UC San Diego
Inhibition of phospholipase A2 by "lipocortins" and calpactins. An effect of binding to substrate phospholipids.
- Author(s): Davidson, FF
- Dennis, EA
- Powell, M
- Glenney, JR
- et al.
Published Web Locationhttps://doi.org/10.1016/s0021-9258(19)75694-4
The "lipocortins" are a group of proteins that have been reported to inhibit phospholipase A2 by direct interaction with enzyme. Two proteins which have been identified as lipocortin on the basis of inhibition of phospholipase A2 activity have recently been cloned and sequenced. These have been shown to be identical to the calpactins, which are membrane cytoskeletal proteins serving as major substrates of the tyrosine protein kinases. We have now found that two forms of calpactin (I and II) inhibit porcine pancreatic phospholipase A2 in an assay using Escherichia coli cells or extracted phospholipid vesicles as substrate, but only when the substrate concentration is very low.
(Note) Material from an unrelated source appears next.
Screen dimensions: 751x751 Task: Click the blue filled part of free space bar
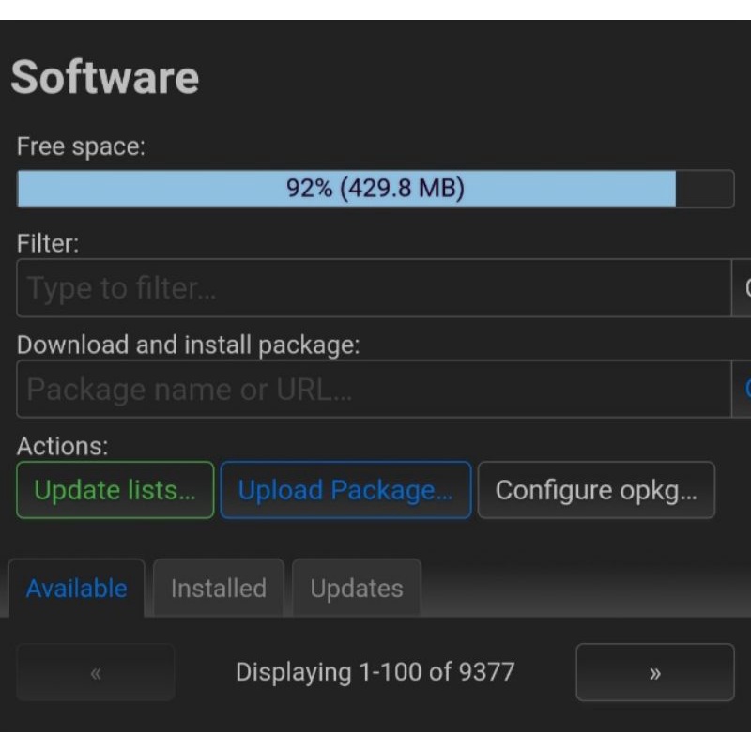tap(345, 189)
Both calpactins, as well as another, 73-kDa inhibitory protein, were found to bind purified phospholipids and E. coli cell membranes directly. Kinetic studies show that the inhibition of phospholipase A2 by calpactin can be overcome by high phospholipid substrate concentrations, whether E. coli cells or isolated phospholipid vesicles are used. For example, in the presence of 5 X 10(-10) M phospholipase A2 and 1 X 10(-7) M calpactin, the inhibition decreases from 100 to 0% as phospholipid in vesicles is raised from 2 to 8 microM. The evidence reported here strongly suggests that in vitro inhibition of phospholipase A2 by lipocortin is due to sequestering of the phospholipid substrate by the inhibitor protein, rather than a direct interaction with the phospholipase. These results raise questions about the physiological significance of the inhibition of phospholipases by calpactins.